Minister of Finance (Menkeu) Purbaya Yudhi Sadewa emphasized that Indonesia’s fiscal condition is still on a safe track.

“Inflation remains relatively under control. The state budget deficit is kept below 3 percent of GDP. This means our economic fundamentals remain strong,” he said.

This signals that the government is still able to maintain a balance between state spending and economic stability. According to Purbaya, controlling inflation is a key factor in maintaining public purchasing power amid global pressures.

In addition, fiscal discipline is also continuously maintained to prevent long-term risks to the national economy.

“Inflation remains relatively under control. The state budget deficit is kept below 3 percent of GDP. This means our economic fundamentals remain strong,” he continued.

This stability is not only visible from the government’s perspective, but has also attracted attention from economists. Economic observer Dr. Surya Vandiantara assesses that Indonesia’s current economic condition remains in a fairly solid phase.

According to data from the Central Statistics Agency (BPS), annual inflation (year-on-year/yoy) in March 2026 was recorded at 3.48 percent. According to Surya, this figure is significantly lower than the 77.63 percent inflation during the 1998 economic crisis.

“The difference is very significant, reaching more than 70 percent. This indicates that the current economic conditions are relatively stable,” Surya said.

Besides inflation, he also highlighted the state budget deficit, which reached IDR 240.1 trillion in the first quarter of 2026. He assessed that this figure does not necessarily reflect excessive fiscal pressure and is still within the safe range.

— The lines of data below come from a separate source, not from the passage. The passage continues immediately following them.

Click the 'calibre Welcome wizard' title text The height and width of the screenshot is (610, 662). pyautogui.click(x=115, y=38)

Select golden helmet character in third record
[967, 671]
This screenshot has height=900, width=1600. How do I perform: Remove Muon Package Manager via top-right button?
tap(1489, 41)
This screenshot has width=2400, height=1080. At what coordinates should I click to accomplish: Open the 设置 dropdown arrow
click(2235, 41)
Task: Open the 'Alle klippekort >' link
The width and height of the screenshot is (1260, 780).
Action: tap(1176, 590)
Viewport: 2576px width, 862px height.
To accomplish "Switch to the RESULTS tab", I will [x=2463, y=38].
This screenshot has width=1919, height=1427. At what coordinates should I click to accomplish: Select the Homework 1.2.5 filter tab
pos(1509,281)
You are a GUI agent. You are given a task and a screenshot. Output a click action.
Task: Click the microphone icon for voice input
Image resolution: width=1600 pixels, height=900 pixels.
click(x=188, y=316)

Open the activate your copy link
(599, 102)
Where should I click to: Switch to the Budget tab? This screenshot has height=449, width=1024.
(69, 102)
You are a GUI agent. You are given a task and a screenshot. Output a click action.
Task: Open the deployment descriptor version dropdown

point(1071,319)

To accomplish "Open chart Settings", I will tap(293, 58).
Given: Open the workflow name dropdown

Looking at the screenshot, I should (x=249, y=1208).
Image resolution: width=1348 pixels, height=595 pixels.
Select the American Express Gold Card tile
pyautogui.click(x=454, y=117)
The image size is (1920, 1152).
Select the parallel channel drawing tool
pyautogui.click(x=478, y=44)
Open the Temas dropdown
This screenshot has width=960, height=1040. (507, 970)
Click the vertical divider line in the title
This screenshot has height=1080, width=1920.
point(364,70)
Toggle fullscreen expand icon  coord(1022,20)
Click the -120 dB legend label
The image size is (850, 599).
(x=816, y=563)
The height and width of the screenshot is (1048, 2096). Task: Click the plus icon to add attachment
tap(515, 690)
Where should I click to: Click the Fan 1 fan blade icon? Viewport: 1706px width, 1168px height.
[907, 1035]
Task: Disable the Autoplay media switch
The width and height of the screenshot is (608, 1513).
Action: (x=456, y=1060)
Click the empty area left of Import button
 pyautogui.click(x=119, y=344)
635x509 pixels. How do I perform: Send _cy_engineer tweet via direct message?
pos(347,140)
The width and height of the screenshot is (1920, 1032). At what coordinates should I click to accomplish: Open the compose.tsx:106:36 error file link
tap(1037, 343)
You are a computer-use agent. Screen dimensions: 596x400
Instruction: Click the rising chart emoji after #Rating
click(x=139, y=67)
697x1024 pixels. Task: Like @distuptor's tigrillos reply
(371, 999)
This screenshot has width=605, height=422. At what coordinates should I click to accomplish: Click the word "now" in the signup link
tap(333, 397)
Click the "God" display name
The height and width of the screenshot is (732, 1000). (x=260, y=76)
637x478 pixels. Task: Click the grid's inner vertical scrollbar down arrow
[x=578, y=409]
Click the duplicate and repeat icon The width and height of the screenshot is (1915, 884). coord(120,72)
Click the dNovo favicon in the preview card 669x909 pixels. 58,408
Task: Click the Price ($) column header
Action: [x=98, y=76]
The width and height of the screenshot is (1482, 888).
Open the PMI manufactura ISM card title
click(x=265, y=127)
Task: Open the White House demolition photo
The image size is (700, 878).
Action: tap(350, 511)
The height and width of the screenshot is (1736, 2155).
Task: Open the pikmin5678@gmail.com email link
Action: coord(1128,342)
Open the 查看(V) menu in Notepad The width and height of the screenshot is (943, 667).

According to Law No. 17 of 2003, the state budget deficit is set at a maximum of 3 percent of Gross Domestic Product (GDP). The current deficit is around 0.93 percent of GDP.

“This means that fiscal space is still well-maintained and has not exceeded the specified threshold,” he concluded.

Meanwhile, the government continues to take various anticipatory measures to address potential future global risks, including maintaining food supplies and controlling prices, as well as strengthening productive sectors that can support economic growth.

This situation makes Indonesia relatively better prepared than many other countries still grappling with high inflation and fiscal pressures. With controlled inflation and a manageable deficit, the government has more flexibility in policymaking to respond to global dynamics.